(Collected data entries)
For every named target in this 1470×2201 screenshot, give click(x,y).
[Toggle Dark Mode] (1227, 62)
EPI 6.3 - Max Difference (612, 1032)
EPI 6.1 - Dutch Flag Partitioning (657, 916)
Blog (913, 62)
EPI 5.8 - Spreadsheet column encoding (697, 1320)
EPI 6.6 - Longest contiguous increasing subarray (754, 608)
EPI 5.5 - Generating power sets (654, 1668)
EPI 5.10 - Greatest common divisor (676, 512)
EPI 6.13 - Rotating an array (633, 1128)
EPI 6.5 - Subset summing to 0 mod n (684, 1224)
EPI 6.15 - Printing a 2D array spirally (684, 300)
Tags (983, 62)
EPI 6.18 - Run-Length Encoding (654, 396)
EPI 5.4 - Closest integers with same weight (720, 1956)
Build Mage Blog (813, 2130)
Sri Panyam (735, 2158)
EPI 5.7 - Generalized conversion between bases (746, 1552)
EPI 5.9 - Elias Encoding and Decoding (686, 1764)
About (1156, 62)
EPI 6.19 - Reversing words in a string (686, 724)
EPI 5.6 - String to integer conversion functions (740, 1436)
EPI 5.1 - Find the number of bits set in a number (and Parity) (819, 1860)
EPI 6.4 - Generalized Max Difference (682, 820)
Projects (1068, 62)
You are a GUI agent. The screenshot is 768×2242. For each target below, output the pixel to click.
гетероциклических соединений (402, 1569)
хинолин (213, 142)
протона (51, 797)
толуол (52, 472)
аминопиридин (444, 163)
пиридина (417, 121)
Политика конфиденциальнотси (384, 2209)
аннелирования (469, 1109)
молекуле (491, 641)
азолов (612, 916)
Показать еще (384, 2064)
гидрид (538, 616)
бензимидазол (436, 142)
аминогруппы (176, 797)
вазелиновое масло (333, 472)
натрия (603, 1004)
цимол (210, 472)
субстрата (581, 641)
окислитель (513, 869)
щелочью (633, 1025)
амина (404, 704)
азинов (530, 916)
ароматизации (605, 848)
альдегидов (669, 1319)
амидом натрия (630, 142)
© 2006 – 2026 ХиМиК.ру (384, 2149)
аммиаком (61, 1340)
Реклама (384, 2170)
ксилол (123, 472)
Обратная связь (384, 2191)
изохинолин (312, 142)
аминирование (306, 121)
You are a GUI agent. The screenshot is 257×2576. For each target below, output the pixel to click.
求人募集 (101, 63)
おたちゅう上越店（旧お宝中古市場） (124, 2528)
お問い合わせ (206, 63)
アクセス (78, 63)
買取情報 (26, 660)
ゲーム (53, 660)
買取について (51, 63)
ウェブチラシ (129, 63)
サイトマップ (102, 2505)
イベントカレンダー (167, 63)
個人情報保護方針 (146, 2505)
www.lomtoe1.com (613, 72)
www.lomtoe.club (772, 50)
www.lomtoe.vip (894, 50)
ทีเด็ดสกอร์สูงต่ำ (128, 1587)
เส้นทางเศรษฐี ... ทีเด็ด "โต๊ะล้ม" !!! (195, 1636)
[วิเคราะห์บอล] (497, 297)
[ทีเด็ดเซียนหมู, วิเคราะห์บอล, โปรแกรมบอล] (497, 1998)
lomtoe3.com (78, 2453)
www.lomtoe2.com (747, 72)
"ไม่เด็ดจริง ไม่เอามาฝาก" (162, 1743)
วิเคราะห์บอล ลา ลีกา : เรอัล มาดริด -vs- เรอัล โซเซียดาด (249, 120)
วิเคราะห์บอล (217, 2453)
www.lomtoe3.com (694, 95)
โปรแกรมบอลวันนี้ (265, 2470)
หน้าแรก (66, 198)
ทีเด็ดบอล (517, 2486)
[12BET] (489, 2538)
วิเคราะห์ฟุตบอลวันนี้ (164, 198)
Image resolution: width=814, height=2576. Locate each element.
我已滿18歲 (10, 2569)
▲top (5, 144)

__TASK TO COMPLETE__:
Considering only lines that contain the word "agent", say how many there are in the data, with no other text.

__COMPLETED TASK__:
2